On paper, it can be a mess... but in a game? So much easier to just keep that math behind the scenes. The problem? People like immediate feedback.
The animation shows a spurt of blood, and the sound effect says, "Oof!" You've been hit, and you know it. People like that little Pavlovian dinner bell that tells them it's time for their favorite endorphins.
I'm a fan of systems in which taking damage makes you less capable, so that you will have to devote your attention to either a) escape, or b) a race to finish off the opponent before he finishes you. You have to make in-the-moment tactical decisions, which only get more critical as you progress. But, as you've indicated, this can lead to the "downward spiral" in which the player is constantly asked to do more with less, and may end up frustrated... or just reloading every time they get scratched by the corner of a table or looked at funny.
Regardless, the key to any health management system is
scarcity. Maybe it's time that's short... maybe it's inventory space... maybe it's the number of consumables. Either way, the player has to feel the pinch somewhere--the sense that the failure state is rapidly approaching, or is just around the corner.
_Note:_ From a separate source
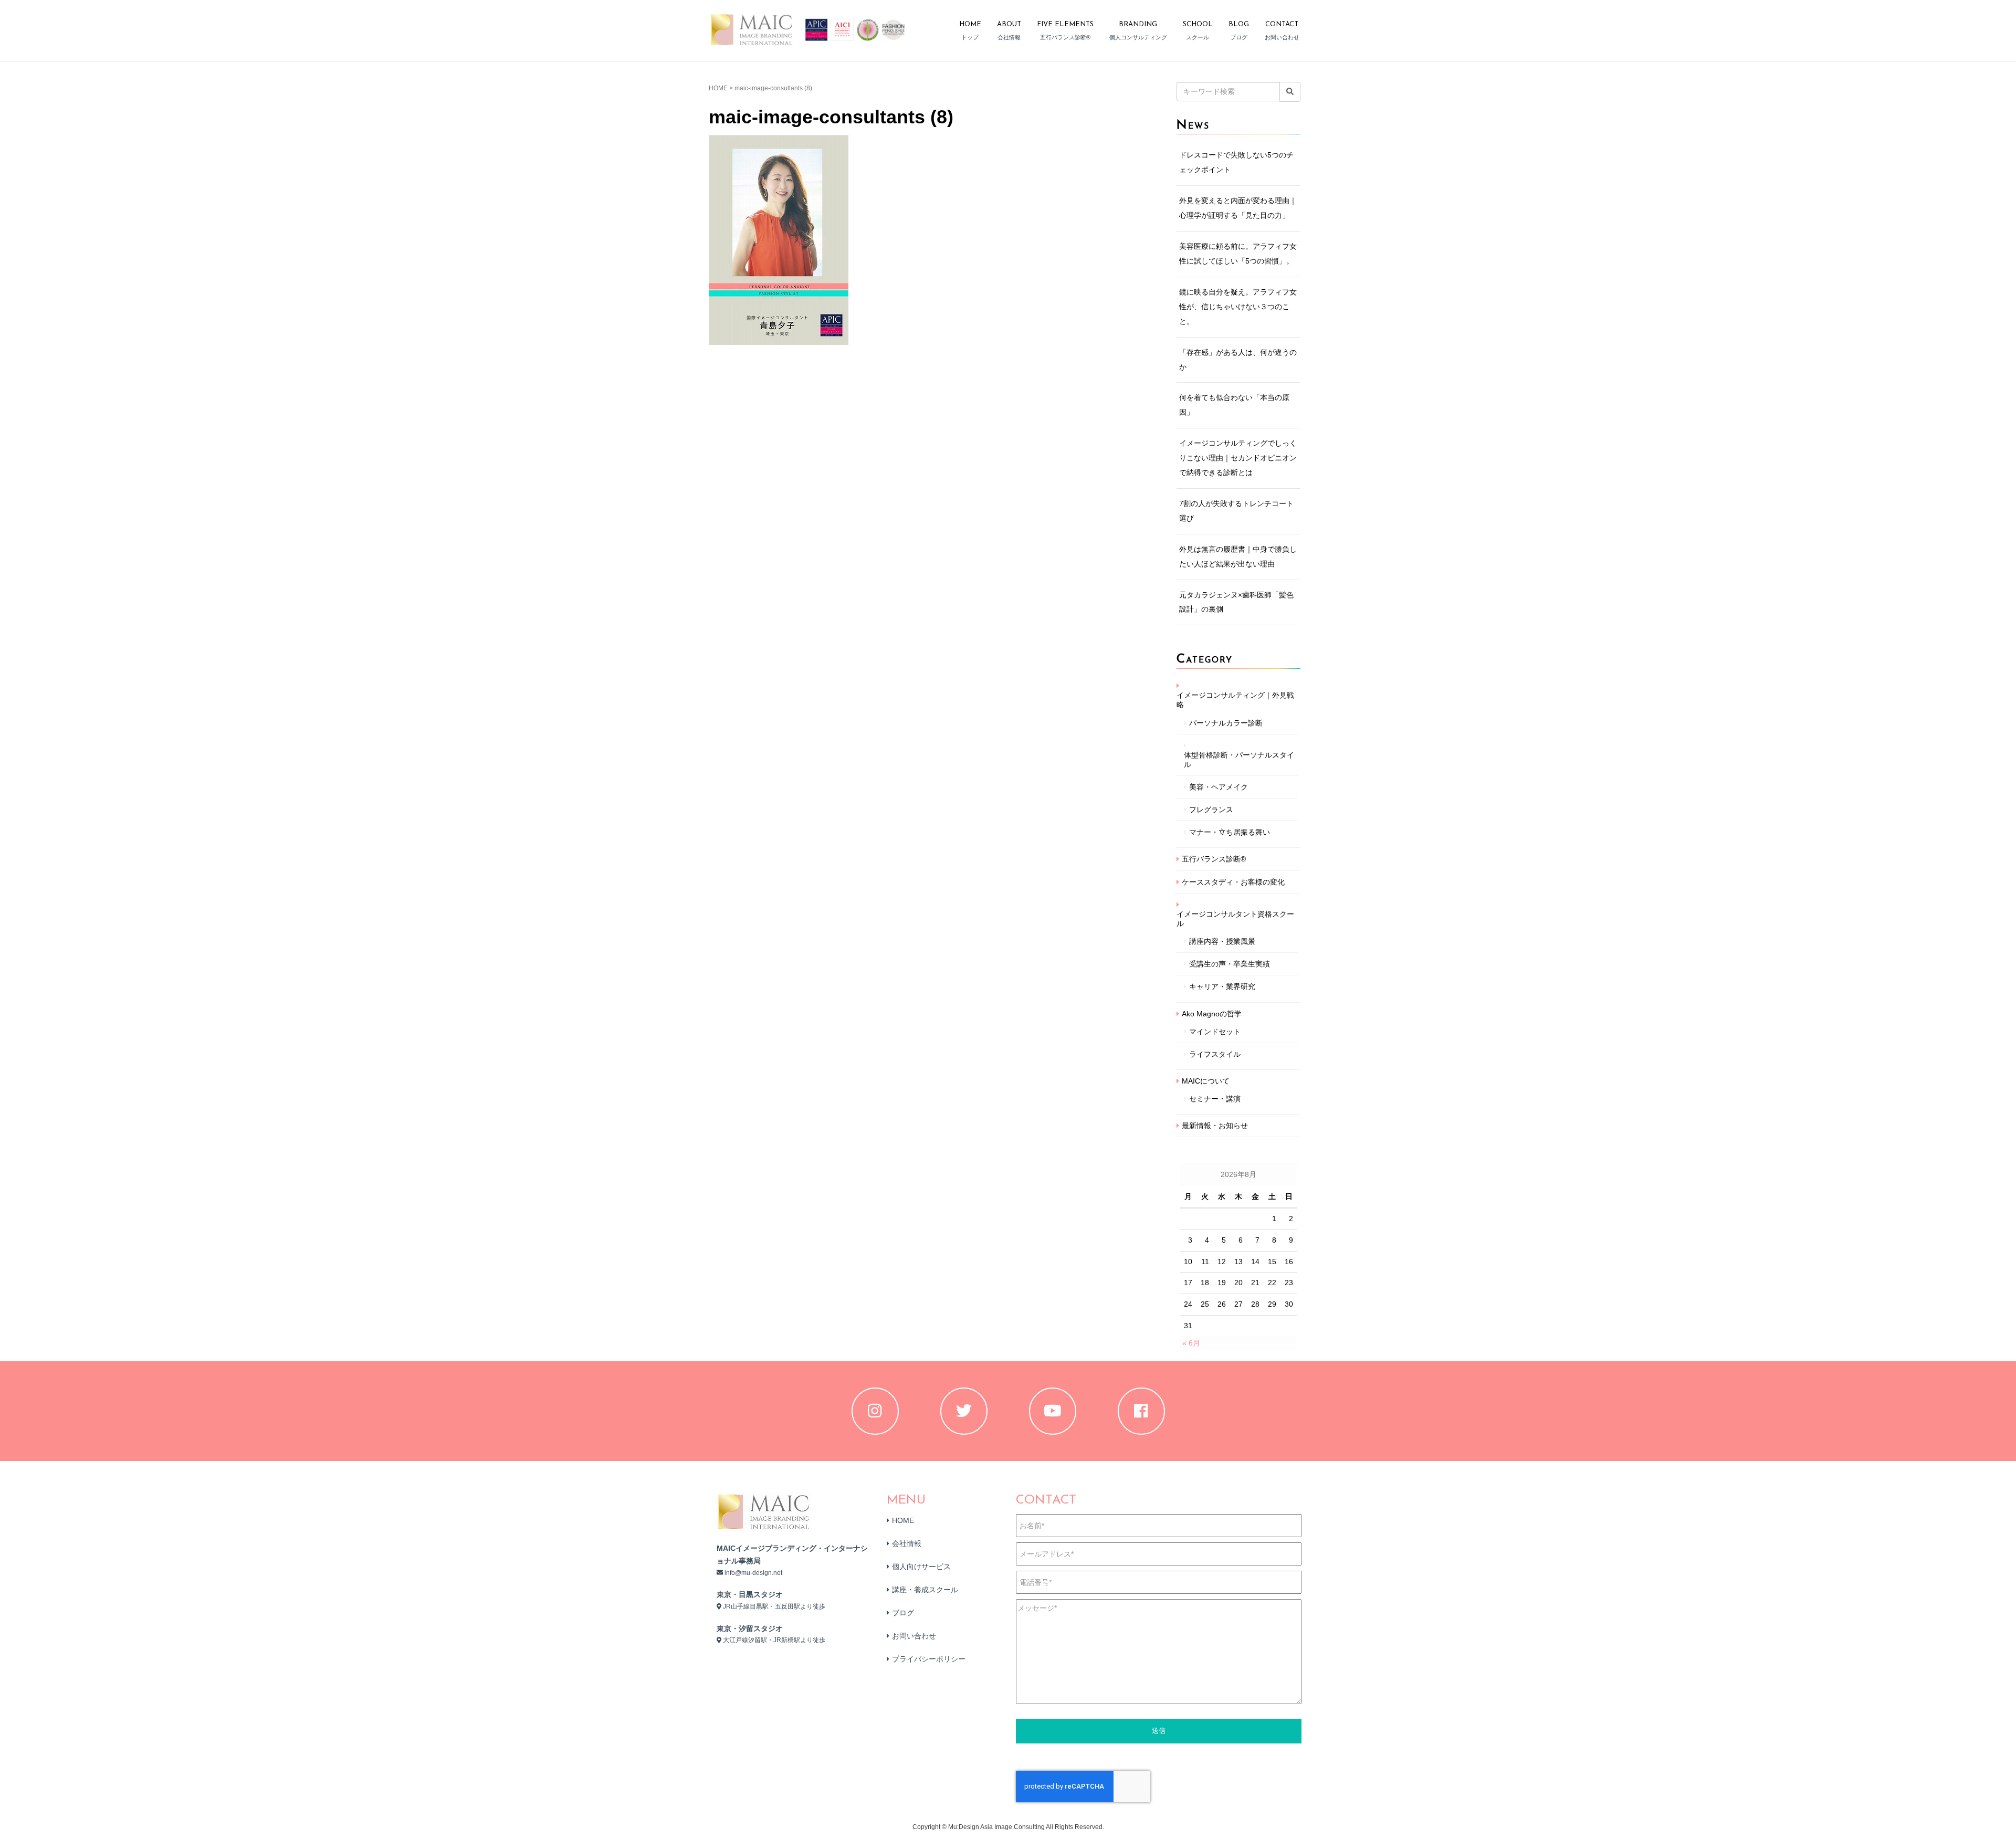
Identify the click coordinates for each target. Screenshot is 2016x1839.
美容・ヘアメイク (1218, 787)
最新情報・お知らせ (1215, 1125)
Time-regenerative health works against that in multiple ways. For one, you never run out of anything. It'd be one thing if your suit needed fuel to keep supplying you with the nano-bots that heal you over time... but I haven't seen that. You have unlimited use of the Fountain of Youth. Two, the time it takes is nearly always too short, meaning it can be used mid-combat, or between short bursts of combat. Three, you don't have to find or carry anything. There are no supplies to manage in any way and no choices to make.
There are many, many different ways to handle it, some of them almost completely opposite. As long as the system turns health into an important strategic resources for which the player has to make tactical decisions, you've got a good system. But regenerating health isn't a solution at all.